PHOENIX -- “I’m a social media junkie,” said Amy Donohue. “I live, breathe, eat Twitter.” As it turns out, Twitter would change her life.

Donohue saw a post about a woman across town in Surprise who needed a kidney transplant.

“When I saw that I was just like – 'I’ll do it,'” she told us. “I’m East Coast, so I talk before I think. Normally it gets me in trouble and this time I lost an organ because of it.”

“I don’t know what inspired her. But I couldn’t be more grateful,” said Kirti Dwivedi, whose mom, Anu, was dying from kidney failure.

In an effort to help her, Dwivedi took to Twitter and Facebook to tell the family’s story. Donohue saw the tweet and called Dwivedi to find out more.
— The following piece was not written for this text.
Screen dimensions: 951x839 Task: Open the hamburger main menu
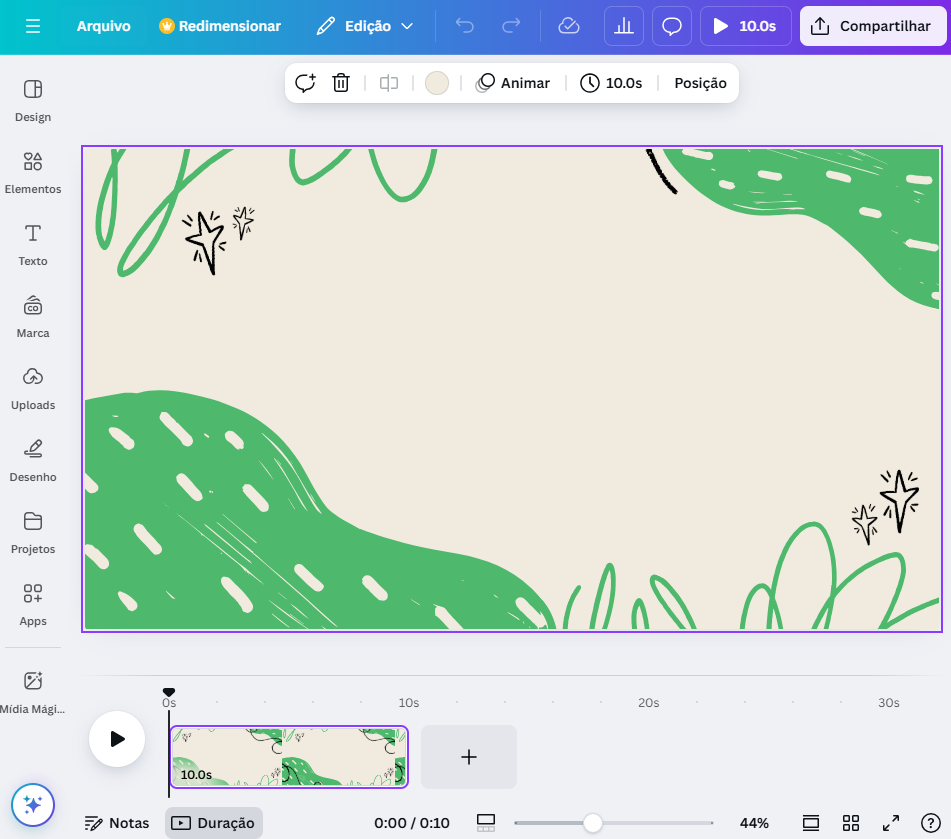pos(33,26)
“She said you have one mom and I have two kidneys,” Dwivedi told us. “And I didn’t have any words.”

Anu Dwivedi says she, too, was speechless. She had pretty much given up hope at that point. Doctors told her that the wait for a kidney was four to six years; she didn’t think she would make it.

Now, a year later, she has a healthy life at age 62 and everything to look forward to. And she owes it all to Donohue.
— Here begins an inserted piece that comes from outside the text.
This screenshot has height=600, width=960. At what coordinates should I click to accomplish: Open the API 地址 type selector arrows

“Whenever I hug her, I feel like I am hugging my heart,” the soft-spoken Dwivedi told 3TV.

In the meantime, it has been quite a year for Donohue. After agreeing to donate her kidney, Donohue lost her job.
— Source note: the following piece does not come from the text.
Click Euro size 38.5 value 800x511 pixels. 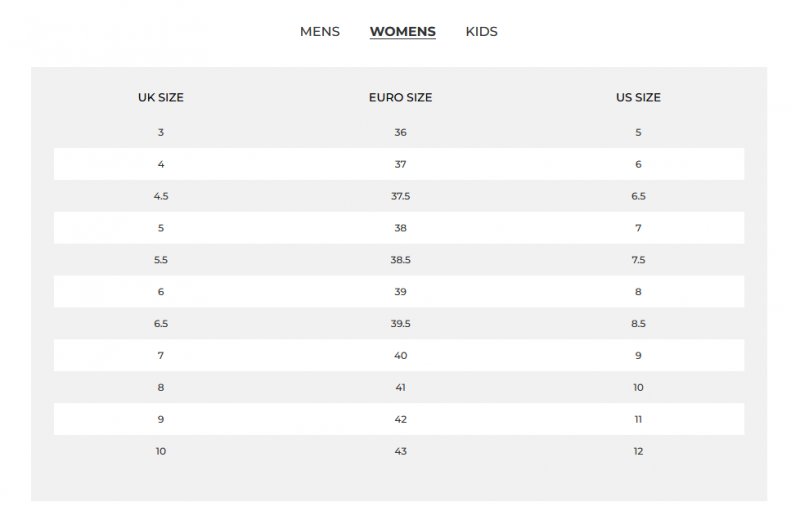click(401, 260)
“It was pretty intense,” she said.

Then Donohue, a self-described tough girl, found herself opening up.

“I’ve never been big on showing emotion,” she told us. “In the past year I have done a 180.”

Donohue gave up a lot this past year, but she also gained a lot -- a new extended family, a new job and a new perspective.

“I love like I’ve never loved before -- whether it’s people, a restaurant or a book. I notice everything now which is kind of scary and beautiful.”